*** TEXT SECTION Section Begins ***

Francis Law Firm Opposes Florida House Bill 903

Tony Francis of the Francis Law Firm is front and center against the controversial workers’ compensation bill, and he urges Governor Crist to veto it. There are some excellent reasons why.

On Friday, May 1, 2009, the Florida Legislature passed HB 903 dealing with workers’ compensation. Tony Francis of the Francis Law Firm, and the Florida Justice Association (FJA), strongly opposed this unfair legislation. A fight was tirelessly waged throughout the legislative session to get the controversial bill either amended or killed. Last minute compromises failed and now the bill is headed to the governor for his signature.

The bill essentially prevents Florida’s injured workers from finding an attorney willing to represent them in court. House Bill 903 creates an uneven playing field as injured workers are placed at a disadvantage because they are unable to pay their attorneys “reasonable compensation.” The bill gives insurance companies a decidedly unfair advantage by encouraging bad claims handling practices and eliminating penalties for wrongfully denying claims.

Asserts Tony Francis of the Orlando-based Francis Law Firm, “Deletion of the word ‘reasonable’ will mean more litigation contesting the ability to access the courts to obtain wrongfully denied benefits by injured workers and first responders.” Furthermore, without the obligation to pay a ‘reasonable fee,’ the insurance carrier “can keep on denying benefits and coerce injured workers into taking quick and unreasonable settlements,” Francis argues. It’s also a question of access. “Why is it considered okay to block the access to the courts for injured workers and first responders by capping attorney’s fees when workers’ compensation benefits are wrongfully denied?”

*** TEXT SECTION Section Ends ***
*** SUPPLIED RECORDS Section Begins ***

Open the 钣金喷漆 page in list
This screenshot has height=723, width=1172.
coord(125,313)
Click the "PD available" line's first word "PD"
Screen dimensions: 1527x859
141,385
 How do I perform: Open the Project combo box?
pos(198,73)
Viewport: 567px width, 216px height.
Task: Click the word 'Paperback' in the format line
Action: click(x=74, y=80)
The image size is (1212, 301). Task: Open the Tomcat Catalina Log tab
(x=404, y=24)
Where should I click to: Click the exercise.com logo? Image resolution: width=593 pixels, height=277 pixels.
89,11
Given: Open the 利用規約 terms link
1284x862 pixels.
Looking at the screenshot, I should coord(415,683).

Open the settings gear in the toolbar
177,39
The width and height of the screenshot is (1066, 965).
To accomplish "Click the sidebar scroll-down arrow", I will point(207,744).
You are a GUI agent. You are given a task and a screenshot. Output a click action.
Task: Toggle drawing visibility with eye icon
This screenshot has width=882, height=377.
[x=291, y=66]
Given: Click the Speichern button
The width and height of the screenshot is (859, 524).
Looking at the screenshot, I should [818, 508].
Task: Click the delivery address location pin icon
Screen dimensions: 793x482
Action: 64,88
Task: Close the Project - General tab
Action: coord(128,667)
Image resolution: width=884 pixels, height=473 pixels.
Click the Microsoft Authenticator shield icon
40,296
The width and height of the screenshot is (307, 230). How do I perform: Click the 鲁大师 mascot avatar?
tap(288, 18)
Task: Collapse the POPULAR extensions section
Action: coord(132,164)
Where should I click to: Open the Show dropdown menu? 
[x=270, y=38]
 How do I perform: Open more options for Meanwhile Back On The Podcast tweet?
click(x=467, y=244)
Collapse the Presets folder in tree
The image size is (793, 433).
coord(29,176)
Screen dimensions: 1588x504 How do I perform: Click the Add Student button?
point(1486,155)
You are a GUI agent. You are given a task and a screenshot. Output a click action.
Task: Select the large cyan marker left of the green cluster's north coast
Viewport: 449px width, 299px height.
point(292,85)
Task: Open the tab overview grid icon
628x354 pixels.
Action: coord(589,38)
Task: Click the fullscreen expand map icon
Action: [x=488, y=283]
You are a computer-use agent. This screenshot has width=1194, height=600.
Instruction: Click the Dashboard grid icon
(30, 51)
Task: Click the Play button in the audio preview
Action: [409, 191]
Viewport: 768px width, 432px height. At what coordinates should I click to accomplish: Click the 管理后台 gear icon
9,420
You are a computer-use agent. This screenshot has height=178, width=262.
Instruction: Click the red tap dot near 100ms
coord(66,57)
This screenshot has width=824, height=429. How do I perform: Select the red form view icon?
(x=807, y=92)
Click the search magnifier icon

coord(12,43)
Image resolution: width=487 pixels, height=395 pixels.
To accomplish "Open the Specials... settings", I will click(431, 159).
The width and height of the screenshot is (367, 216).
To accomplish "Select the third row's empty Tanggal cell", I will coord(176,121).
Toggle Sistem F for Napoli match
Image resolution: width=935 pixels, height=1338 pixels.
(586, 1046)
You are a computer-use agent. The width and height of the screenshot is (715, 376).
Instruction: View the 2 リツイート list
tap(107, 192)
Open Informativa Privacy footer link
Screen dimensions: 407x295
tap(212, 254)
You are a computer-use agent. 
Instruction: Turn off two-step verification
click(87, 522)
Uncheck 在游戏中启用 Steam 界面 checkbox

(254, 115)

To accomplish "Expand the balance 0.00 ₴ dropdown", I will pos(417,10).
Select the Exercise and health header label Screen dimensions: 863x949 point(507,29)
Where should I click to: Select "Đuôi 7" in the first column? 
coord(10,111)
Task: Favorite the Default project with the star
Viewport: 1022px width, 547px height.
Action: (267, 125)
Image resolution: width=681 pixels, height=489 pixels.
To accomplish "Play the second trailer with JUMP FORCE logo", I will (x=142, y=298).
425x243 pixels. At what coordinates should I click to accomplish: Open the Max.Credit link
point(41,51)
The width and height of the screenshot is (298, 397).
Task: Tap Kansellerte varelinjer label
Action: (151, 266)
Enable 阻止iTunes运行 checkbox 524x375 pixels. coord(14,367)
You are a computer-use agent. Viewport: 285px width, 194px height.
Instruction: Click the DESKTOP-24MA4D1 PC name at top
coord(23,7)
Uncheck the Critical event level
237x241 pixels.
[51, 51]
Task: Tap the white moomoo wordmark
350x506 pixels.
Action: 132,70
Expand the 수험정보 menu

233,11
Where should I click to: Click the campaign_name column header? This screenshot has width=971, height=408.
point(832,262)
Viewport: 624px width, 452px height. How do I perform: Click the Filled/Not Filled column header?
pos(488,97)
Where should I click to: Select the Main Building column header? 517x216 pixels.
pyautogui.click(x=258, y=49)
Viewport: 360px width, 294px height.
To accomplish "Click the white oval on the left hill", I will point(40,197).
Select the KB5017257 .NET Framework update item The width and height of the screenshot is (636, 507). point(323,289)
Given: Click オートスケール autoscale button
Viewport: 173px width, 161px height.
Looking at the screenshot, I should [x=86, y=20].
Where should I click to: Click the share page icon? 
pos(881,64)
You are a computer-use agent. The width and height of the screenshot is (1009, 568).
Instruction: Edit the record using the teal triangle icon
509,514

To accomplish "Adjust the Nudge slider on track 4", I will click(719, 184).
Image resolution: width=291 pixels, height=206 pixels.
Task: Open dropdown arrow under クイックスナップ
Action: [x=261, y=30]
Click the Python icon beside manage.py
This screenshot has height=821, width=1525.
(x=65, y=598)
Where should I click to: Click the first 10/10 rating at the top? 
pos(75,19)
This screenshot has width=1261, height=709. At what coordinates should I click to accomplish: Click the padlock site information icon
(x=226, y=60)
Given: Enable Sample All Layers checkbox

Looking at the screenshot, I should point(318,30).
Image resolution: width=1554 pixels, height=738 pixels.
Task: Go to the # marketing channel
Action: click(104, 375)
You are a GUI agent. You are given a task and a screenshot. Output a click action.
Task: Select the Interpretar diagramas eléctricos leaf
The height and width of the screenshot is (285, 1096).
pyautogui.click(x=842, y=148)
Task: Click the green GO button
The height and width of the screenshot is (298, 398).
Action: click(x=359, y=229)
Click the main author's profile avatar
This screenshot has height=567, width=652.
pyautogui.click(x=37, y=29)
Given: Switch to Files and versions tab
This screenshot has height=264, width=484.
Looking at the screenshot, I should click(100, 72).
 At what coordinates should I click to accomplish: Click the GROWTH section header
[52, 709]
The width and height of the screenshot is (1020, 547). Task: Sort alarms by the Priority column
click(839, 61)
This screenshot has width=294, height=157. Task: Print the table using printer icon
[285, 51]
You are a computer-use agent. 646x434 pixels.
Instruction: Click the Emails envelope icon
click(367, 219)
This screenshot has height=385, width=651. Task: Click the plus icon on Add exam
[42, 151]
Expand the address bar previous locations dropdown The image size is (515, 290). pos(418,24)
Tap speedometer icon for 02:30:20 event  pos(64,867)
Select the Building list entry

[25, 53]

*** SUPPLIED RECORDS Section Ends ***

**QUESTIONS ON THE MATERIAL:**
• a. Repeat word for word the part of the House Bill 903 article between "Francis Law Firm Opposes" and "excellent reasons why.", inclusive.
• b. Using the House Bill 903 article, decide whether each statement agrees with it. Answer yes or no, and quote the words that decide it. (i) The Florida Legislature passed HB 903 on Friday, May 1, 2009. (ii) Last-minute compromises succeeded in amending the bill. (iii) The Francis Law Firm is based in Tampa.
• c. Turn the paragraph of the House Bill 903 article that begins "The bill essentially prevents" into a short list that keeps its main facts.

**ANSWERS BELOW:**
• a.
Francis Law Firm Opposes Florida House Bill 903

Tony Francis of the Francis Law Firm is front and center against the controversial workers’ compensation bill, and he urges Governor Crist to veto it. There are some excellent reasons why.

• b.
(i) Yes: "On Friday, May 1, 2009, the Florida Legislature passed HB 903 dealing with workers’ compensation."
(ii) No: "Last minute compromises failed and now the bill is headed to the governor for his signature."
(iii) No: "the Orlando-based Francis Law Firm"

• c.
- The bill essentially prevents Florida's injured workers from finding an attorney willing to represent them in court.
- It creates an uneven playing field, because injured workers cannot pay their attorneys "reasonable compensation."
- It gives insurance companies an unfair advantage by encouraging bad claims handling practices.
- It eliminates penalties for wrongfully denying claims.